Limits and Integrals!

Calculus Level 4

$\displaystyle \lim_{n\rightarrow\infty}\left(\dfrac{2n}{n^{2}+1}+\dfrac{2n}{n^{2}+4}+\dfrac{2n}{n^{2}+9}+\cdots+\dfrac{2n}{n^{2}+n^{2}}\right)$

Let $A$ denote the value of the limit above.
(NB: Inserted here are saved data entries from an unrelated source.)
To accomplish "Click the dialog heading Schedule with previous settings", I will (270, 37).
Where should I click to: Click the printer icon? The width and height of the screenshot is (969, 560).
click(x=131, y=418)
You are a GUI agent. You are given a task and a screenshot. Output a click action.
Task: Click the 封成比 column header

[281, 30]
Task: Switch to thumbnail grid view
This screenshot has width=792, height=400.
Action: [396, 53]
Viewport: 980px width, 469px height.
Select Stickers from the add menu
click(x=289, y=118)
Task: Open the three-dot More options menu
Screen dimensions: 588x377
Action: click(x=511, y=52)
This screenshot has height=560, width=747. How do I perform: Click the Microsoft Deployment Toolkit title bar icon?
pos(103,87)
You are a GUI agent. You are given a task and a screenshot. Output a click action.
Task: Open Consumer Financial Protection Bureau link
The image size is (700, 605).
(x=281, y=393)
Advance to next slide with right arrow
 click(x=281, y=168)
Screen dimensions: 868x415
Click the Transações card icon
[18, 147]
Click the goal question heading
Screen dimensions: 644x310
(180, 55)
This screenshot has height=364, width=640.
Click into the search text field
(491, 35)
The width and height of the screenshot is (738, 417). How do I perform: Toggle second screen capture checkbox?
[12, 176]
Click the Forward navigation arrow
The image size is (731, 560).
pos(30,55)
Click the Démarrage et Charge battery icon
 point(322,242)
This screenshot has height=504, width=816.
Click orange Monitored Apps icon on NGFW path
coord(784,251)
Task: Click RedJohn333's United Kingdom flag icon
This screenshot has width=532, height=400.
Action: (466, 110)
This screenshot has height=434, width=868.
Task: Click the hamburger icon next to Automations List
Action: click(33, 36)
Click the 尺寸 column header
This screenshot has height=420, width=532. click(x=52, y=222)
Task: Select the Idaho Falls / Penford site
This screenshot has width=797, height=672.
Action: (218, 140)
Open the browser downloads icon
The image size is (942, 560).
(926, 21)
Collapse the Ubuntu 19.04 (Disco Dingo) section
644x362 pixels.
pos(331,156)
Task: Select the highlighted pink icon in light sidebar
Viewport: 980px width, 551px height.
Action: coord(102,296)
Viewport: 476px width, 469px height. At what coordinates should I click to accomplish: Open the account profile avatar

And if the value of, $\displaystyle I=\int_{0}^{A}\dfrac{x}{\sin(x)+\cos(x)}dx$

is of the form, $\displaystyle \dfrac{\pi}{a\sqrt{b}}\left(\ln(\sqrt{c}+d)-\ln(\sqrt{e}-f)\right)$

Find the value of $a+b+c+d+e+f$ .

Details and Assumptions :

1) $a,b,c,d,e,f$ are integers . They need not to be distinct

2) $b,c,e$ are not having any factor which is a perfect square.

1 solution

Tanishq Varshney
May 3, 2015

using reimann sum form

$A=2 \displaystyle \int^{1}_{0} \frac{dx}{1+x^{2}}$

$A=\frac{\pi}{2}$

$I=\displaystyle \int^{\frac{\pi}{2}}_{0} \frac{x}{sinx+cosx}dx$

using property of definite integral

$2I=\frac{\pi}{2} \displaystyle \int^{\frac{\pi}{2}}_{0} \frac{1}{sinx+cosx}dx$

$\large{sinx=\frac{tan(\frac{x}{2})}{1+tan^{2}(\frac{x}{2})}}$

$\large{cosx=\frac{1-tan^{2}(\frac{x}{2})}{1+tan^{2}(\frac{x}{2})}}$

$2I=\frac{\pi}{2} \displaystyle \int^{\frac{\pi}{2}}_{0} \frac{sec^{2}(\frac{x}{2})}{2tan(\frac{x}{2})+1-tan^{2}(\frac{x}{2})}dx$

put $tan(\frac{x}{2})=t$

$2I=\frac{\pi}{2} \displaystyle \int^{1}_{0} \frac{2}{2t+1-t^{2}}dt$

$2I=\pi \displaystyle \int^{1}_{0} \frac{1}{2-(t-1)^{2}}dt$

$I=\frac{\pi}{4\sqrt{2}}(ln(\sqrt{2}+1)-ln(\sqrt{2}-1))$

$a=4,~b=2,~c=2,~d=1,~e=2,~f=1$

$\large{\boxed{a+b+c+d+e+f=12}}$

Tanishq Varshney - 6 years, 1 month ago

Thanks:D, and nicely done! @Tanishq Varshney

Samarpit Swain - 6 years, 1 month ago